● Problem set:
1/ Reproduce the stretch of the AR9220 adapter thread from "## Bushman (Dec 13, 2010)" through "DutchDaemon (Dec 13, 2010)".
2/ Answer these questions using the AR9220 adapter thread:
(a) Which chipset does the quoted hardware passage exclude from ath driver support?
(b) Which Handbook section does SirDice name?
(c) Who replies "I can." to the request for someone to write the driver?
3/ List every username that appears as a post author in the AR9220 adapter thread.

● Selected passage:
::::::
# AR9220 Adapter



## Bushman (Dec 8, 2010)

Hi all,

Has anyone create or have the drivers for Freebsd 7.x?


----------



## SirDice (Dec 8, 2010)

From ath(4):


> *HARDWARE*
> The ath driver supports all Atheros Cardbus and PCI cards, except those that are based on the AR5005VL chipset. A list of cards that are supported can be found at http://customerproducts.atheros.com/customerproducts/default.asp.


----------



## Bushman (Dec 8, 2010)

Just to get a clearer understanding, you are saying at all AR adapters will work with FreeBSD 7.2?

If so, do you know where I can find the drivers for the AR9220 adapter please as I have been looking everywhere but the correct place?


----------



## SirDice (Dec 8, 2010)

Read the man page I referred to.


----------



## Bushman (Dec 8, 2010)

Thanks I read that but confused as how to get that to work.


----------



## SirDice (Dec 8, 2010)

Handbook: 31.3 Wireless Networking


----------



## Bushman (Dec 8, 2010)

Thanks, time to put on my thinking cap and learn some FreeBSD.


----------



## Bushman (Dec 13, 2010)

Thinking cap is off.

Is there anyone out there that can write this drive for me please?


----------



## DutchDaemon (Dec 13, 2010)

Good one.


----------



## richardpl (Dec 13, 2010)

Bushman said:
			
		

> Is there anyone out there that can write this drive for me please?



I can.


----------



## Bushman (Dec 14, 2010)

what you need from me?


----------
::::::
● Given data:

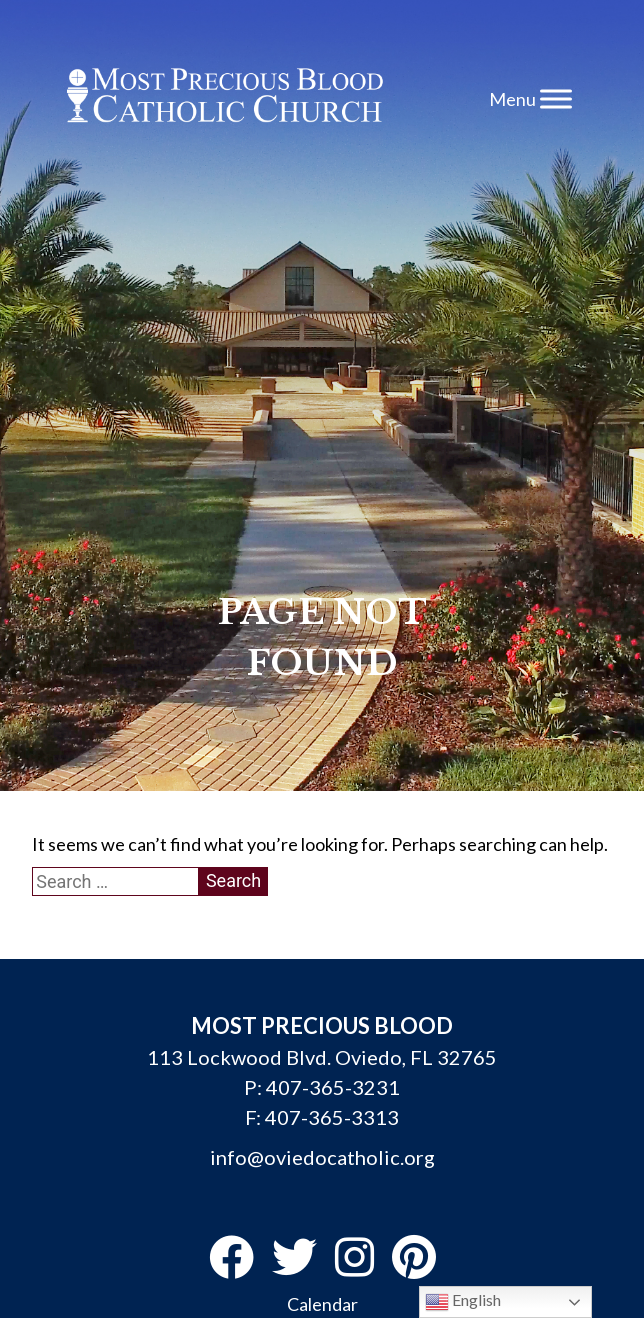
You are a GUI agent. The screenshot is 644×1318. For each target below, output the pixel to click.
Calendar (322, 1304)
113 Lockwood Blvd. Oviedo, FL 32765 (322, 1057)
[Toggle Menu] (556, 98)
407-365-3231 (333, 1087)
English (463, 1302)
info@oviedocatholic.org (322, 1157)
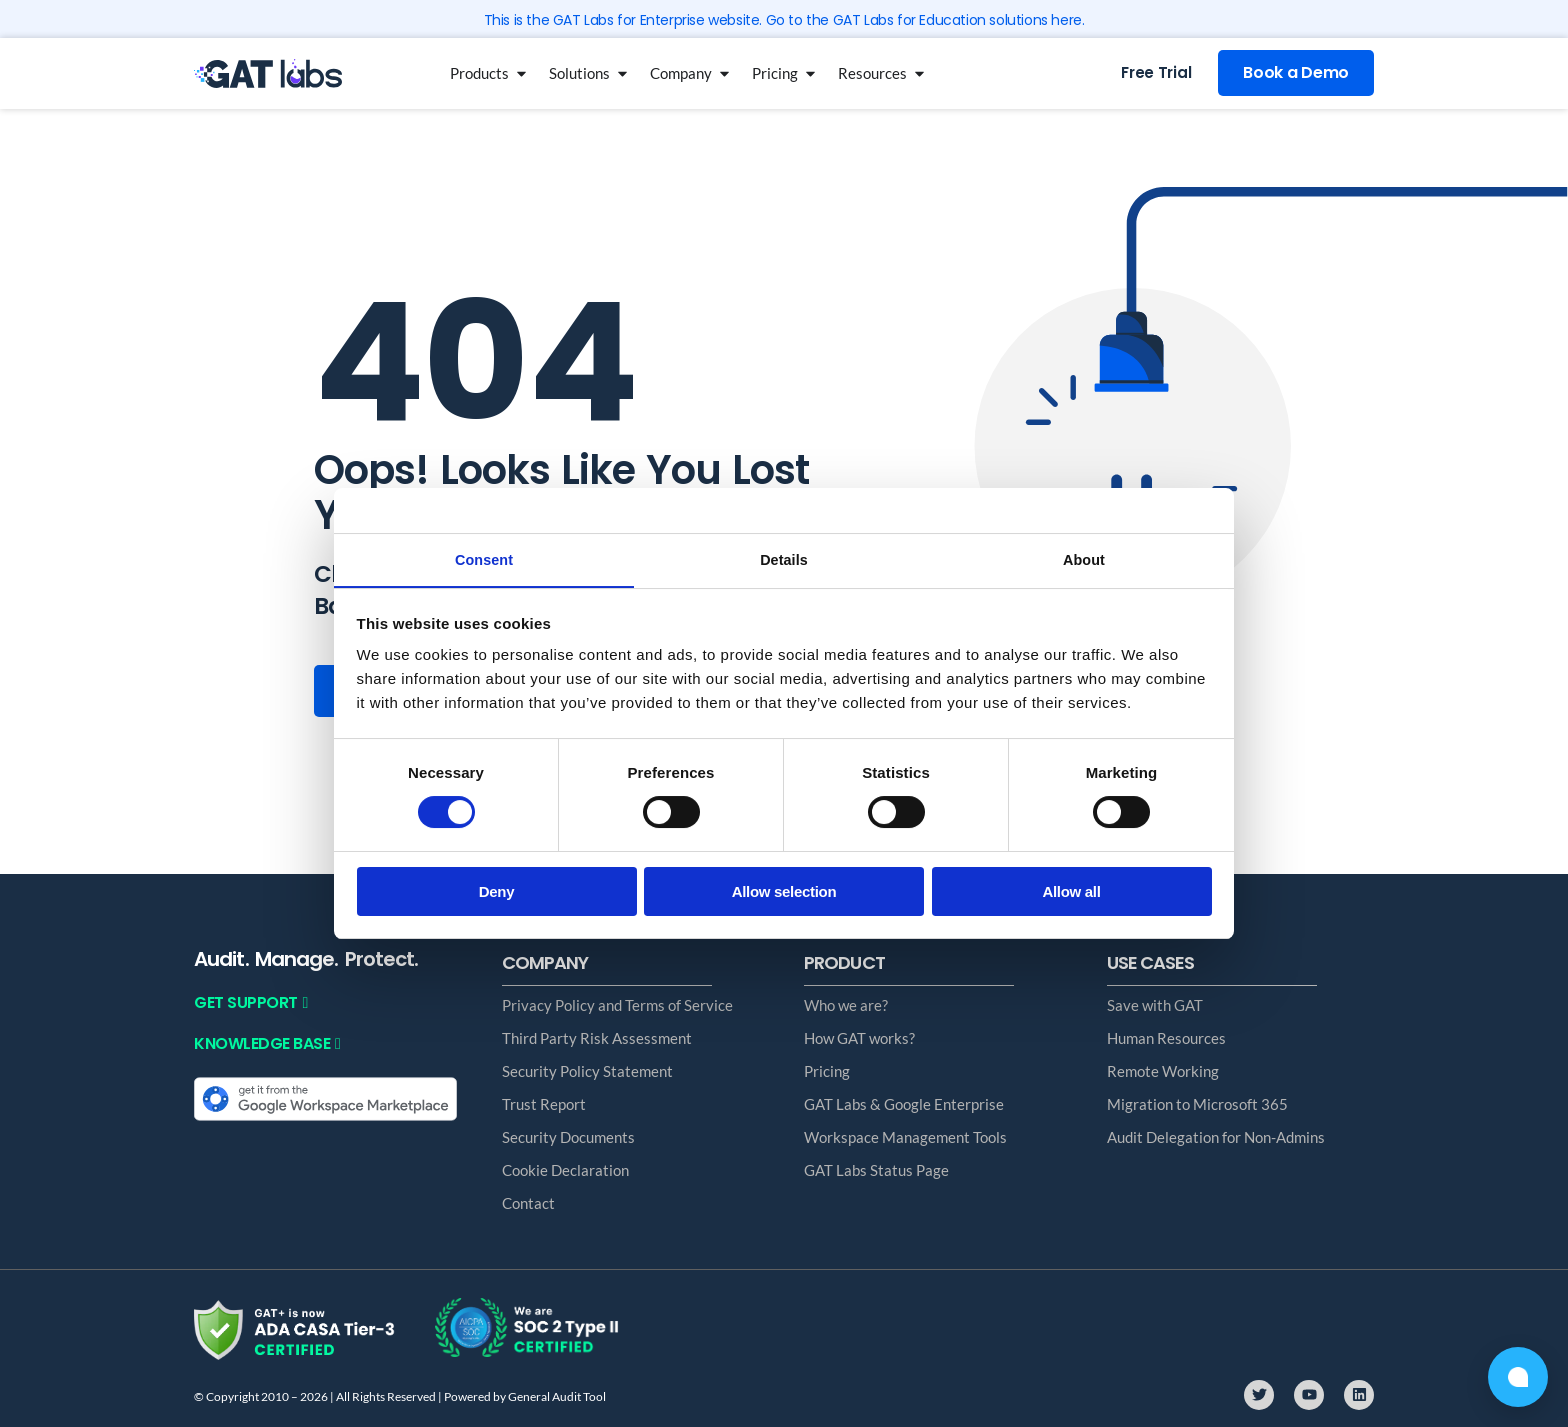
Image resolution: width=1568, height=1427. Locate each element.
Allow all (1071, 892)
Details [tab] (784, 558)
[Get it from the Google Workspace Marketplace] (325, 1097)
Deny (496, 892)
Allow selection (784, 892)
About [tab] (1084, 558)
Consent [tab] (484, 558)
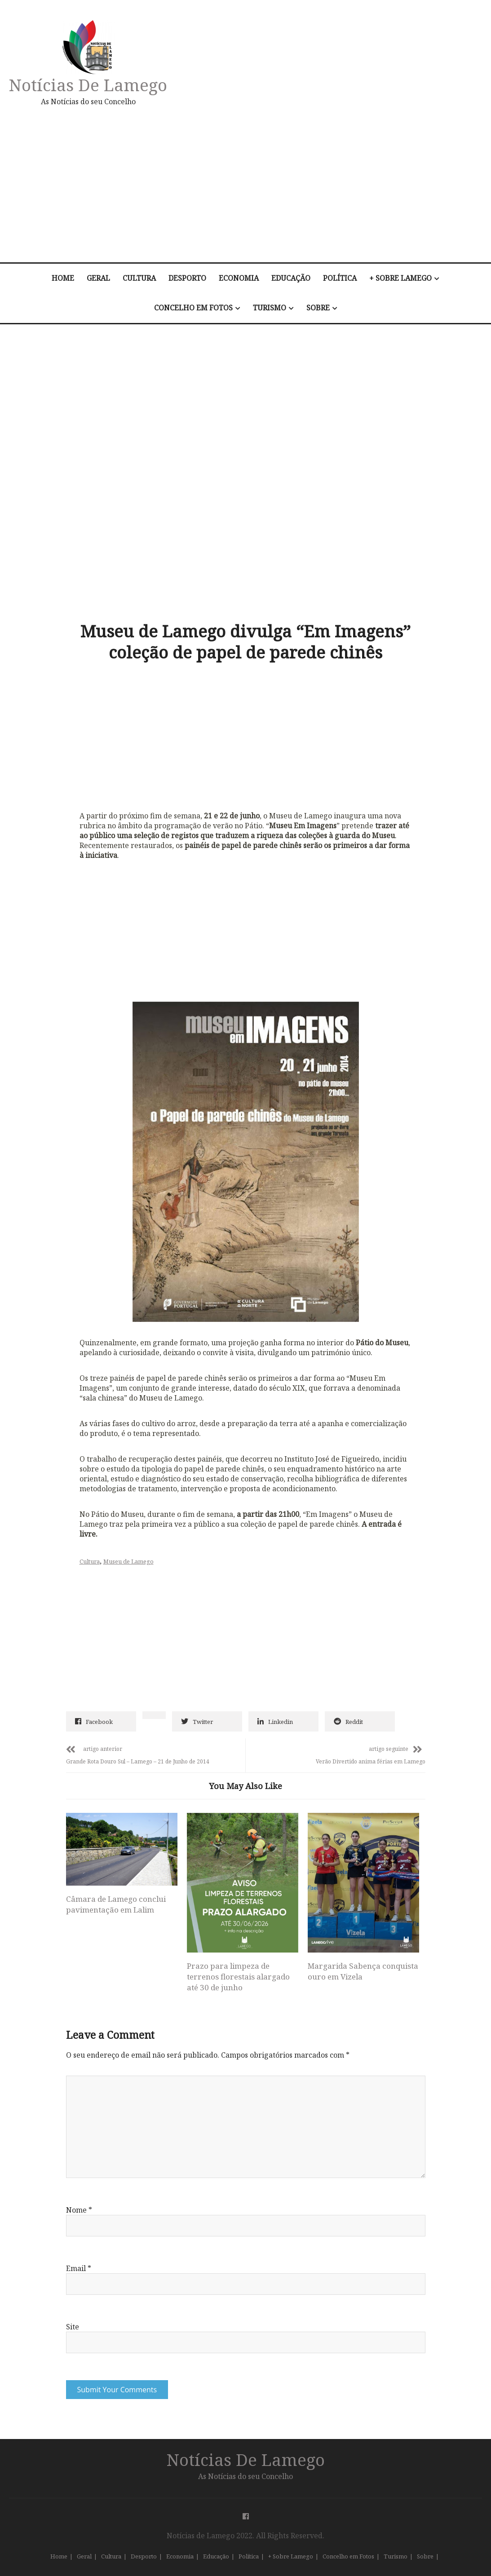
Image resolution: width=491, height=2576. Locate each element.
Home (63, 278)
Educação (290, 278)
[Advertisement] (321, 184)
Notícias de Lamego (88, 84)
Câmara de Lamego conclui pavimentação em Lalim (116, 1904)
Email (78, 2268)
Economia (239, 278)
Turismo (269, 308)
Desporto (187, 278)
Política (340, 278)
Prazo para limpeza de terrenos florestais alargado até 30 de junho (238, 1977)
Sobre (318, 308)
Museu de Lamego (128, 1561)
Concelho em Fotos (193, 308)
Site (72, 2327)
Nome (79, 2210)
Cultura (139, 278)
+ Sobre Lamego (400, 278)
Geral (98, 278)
::::::
● Exercise solutions:
1/
## Bushman (Dec 13, 2010)

Thinking cap is off.

Is there anyone out there that can write this drive for me please?


----------



## DutchDaemon (Dec 13, 2010)

2/
(a) AR5005VL
(b) 31.3 Wireless Networking
(c) richardpl

3/
Bushman
SirDice
DutchDaemon
richardpl